Stored data entries
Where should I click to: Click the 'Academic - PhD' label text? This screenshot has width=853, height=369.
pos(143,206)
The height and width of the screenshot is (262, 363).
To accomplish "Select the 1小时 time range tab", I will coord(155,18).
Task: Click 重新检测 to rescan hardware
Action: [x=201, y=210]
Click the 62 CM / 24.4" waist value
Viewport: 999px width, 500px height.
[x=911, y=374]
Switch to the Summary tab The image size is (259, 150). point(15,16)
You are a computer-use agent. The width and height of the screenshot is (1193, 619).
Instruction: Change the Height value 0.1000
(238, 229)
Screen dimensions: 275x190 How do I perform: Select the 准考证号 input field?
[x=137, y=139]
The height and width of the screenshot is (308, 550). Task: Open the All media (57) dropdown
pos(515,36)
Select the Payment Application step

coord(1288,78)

==

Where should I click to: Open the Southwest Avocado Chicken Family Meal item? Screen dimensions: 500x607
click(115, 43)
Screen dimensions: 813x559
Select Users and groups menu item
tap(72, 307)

* [Exercise details]
Please copy, exactly and with nothing else, the lines above beginning at the line that has "Where should I click to: Click" and ending with the line that has "You are a computer-use".

* [Task answer]
Where should I click to: Click the 'Academic - PhD' label text? This screenshot has width=853, height=369.
pos(143,206)
The height and width of the screenshot is (262, 363).
To accomplish "Select the 1小时 time range tab", I will coord(155,18).
Task: Click 重新检测 to rescan hardware
Action: [x=201, y=210]
Click the 62 CM / 24.4" waist value
Viewport: 999px width, 500px height.
[x=911, y=374]
Switch to the Summary tab The image size is (259, 150). point(15,16)
You are a computer-use agent. The width and height of the screenshot is (1193, 619).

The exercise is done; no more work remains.